Be careful! Don’t give your supout.rif files to people who can’t see your configuration and inner workings of your network. Although passwords are hidden, some sensitive information can still be seen!
The Supout.rif viewer can open up to five files at the same time, so you can switch between tabs and compare them. The files will be kept in their opened tabs even if you switch your computers, so you can keep a file there as long as you want. When you want to free the tab, just close it, and the file will be gone forever.
If you find any issues with the viewer, please post here, or email support.
normis
What about a backup file viewer?
I have a lot of backup files from my rbs, but if I just want to see one configuration
I have to restore that backup on a rb to see it.
That would be nice.
Thanks for this viewer!
Ok then, I will change my backups scripts to add the export file and send me both by mail.
I think the backup is better for restoring than export, but export will serve as well.
Thanks for advice.
Matias
Normis…
A question to ask, when i create the back up file from the routerA, and i upload it into the routerB. when i apply (restore) the routerA backup file to routerB, for the wireless card part, i need to manually to configure again.
Backups are only for restoring the exact device they were taken from, they are not to be transferred to other hardware.

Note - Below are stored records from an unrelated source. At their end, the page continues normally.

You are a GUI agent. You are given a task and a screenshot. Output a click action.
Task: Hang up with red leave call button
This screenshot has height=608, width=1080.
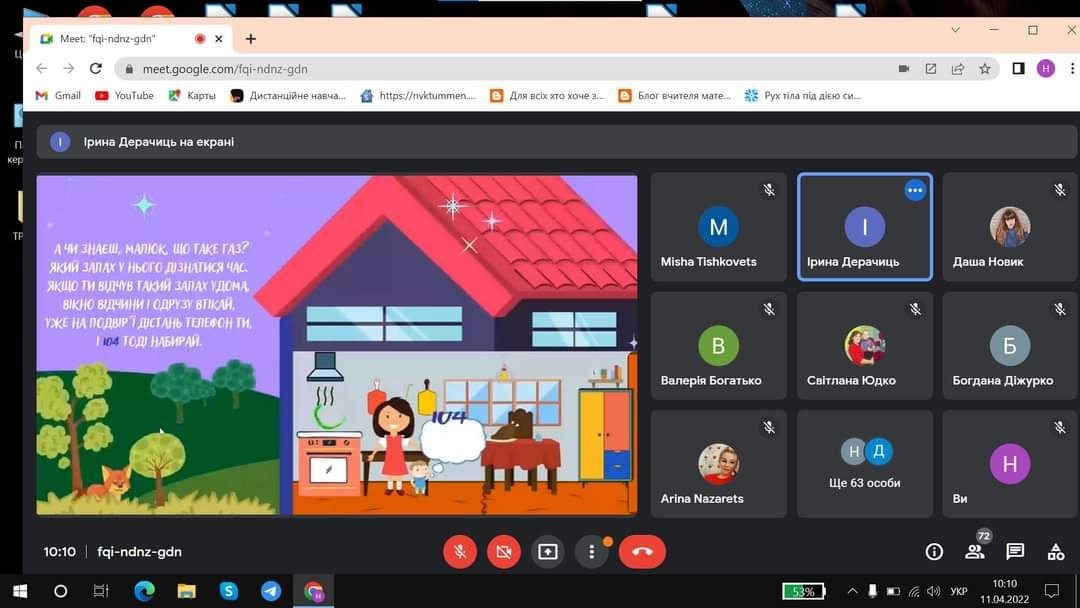[642, 551]
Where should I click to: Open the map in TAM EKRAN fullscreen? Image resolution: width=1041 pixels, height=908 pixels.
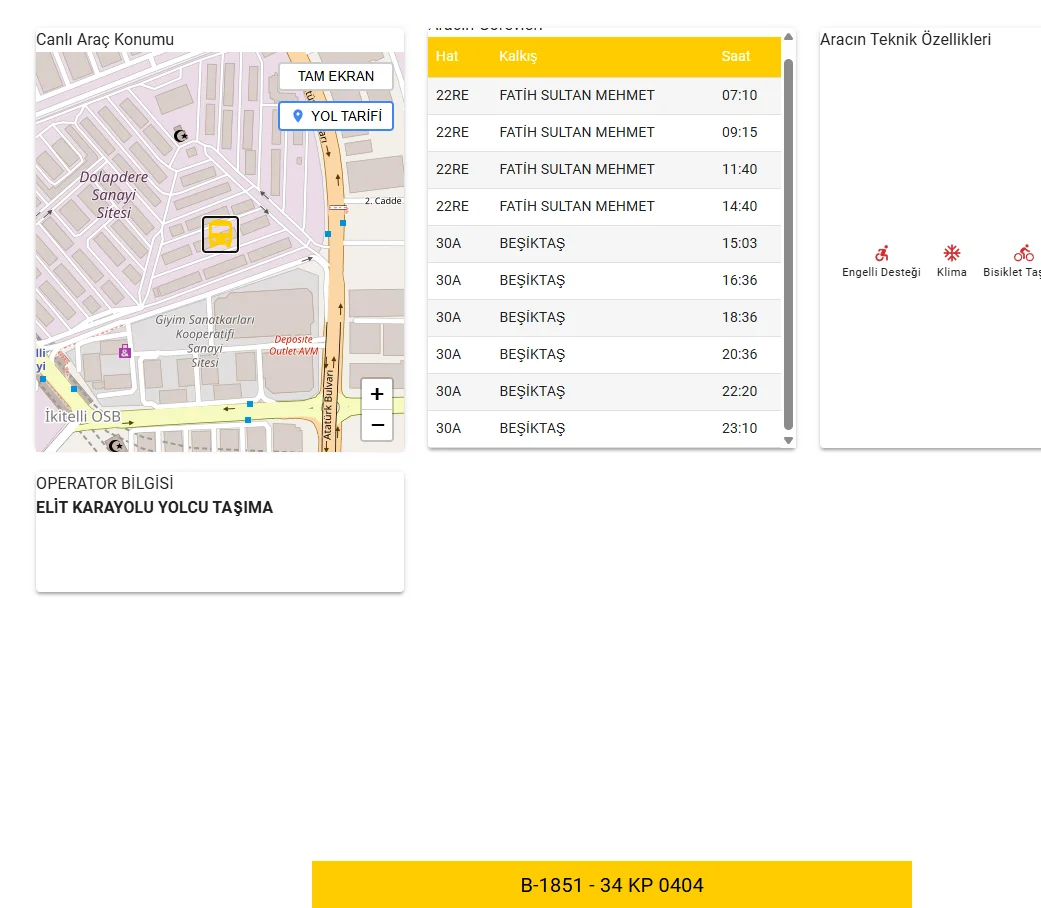tap(336, 76)
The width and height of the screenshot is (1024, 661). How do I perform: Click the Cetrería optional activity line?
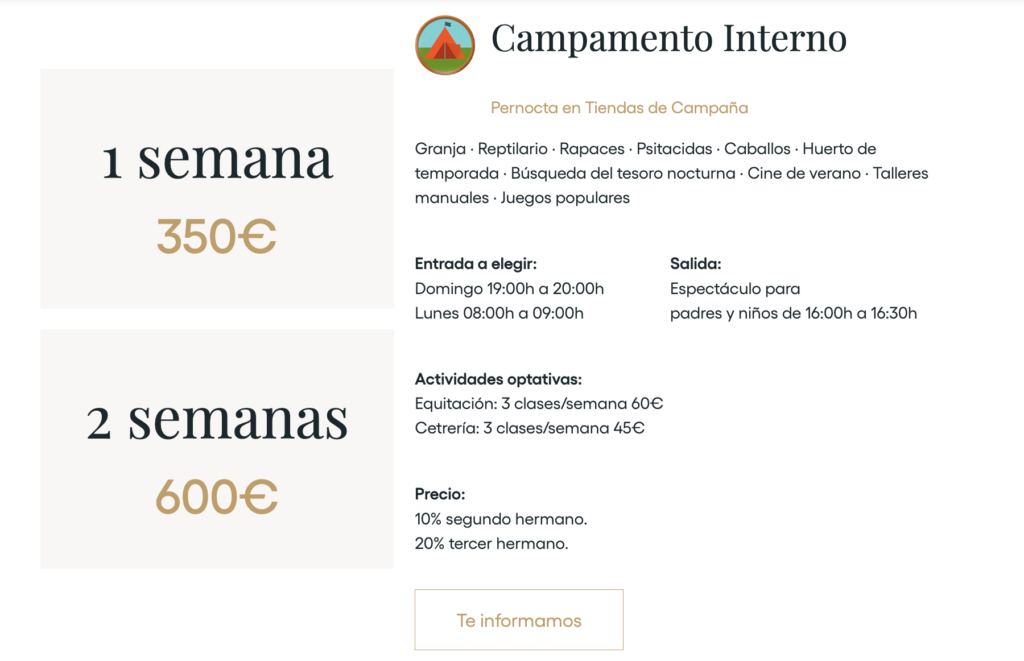click(532, 428)
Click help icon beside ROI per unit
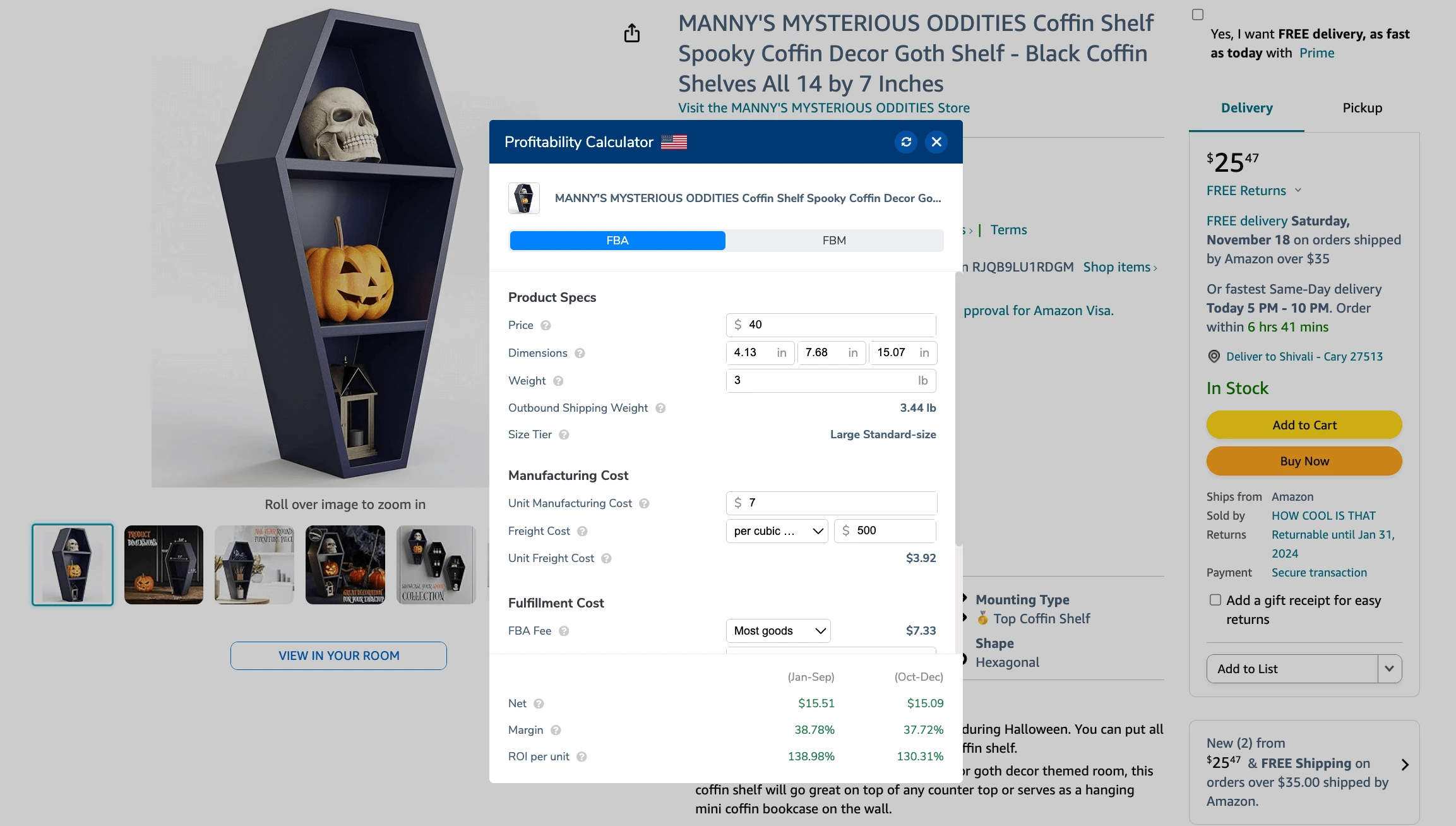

If you need to transfer to other hardware, use “/export”, which you will still have to manually edit (MAC addresses, for example).
The restoration procedure assumes the cofiguration is restored on the same router, where the backup file was originally created, so it will create partially broken configuration if the hardware has been changed.
In my opinion that’s the biggest problem with RouterOS functionality, barring bugs. The configuration management is absolutely horrible.
@angboontiong I think its the MAC address, if you grab the Wi Fi card from A and put in B before restore, it should restore its config as well (same MAC) or if you change the mac with the RouterOS command beforehand (just dont bring two same MACs into same network)
@Normis can’t you develop and exploit a vulnerability to decrypt .backups for viewing @ the mikrotik.com account? It will be done @ your server so it will be unknown to everyone. Such vuln exists for a certain purpose (angel) at elast in the past versions… Sorry for going a bit guerilla here but I need to be able to see and compare the backups.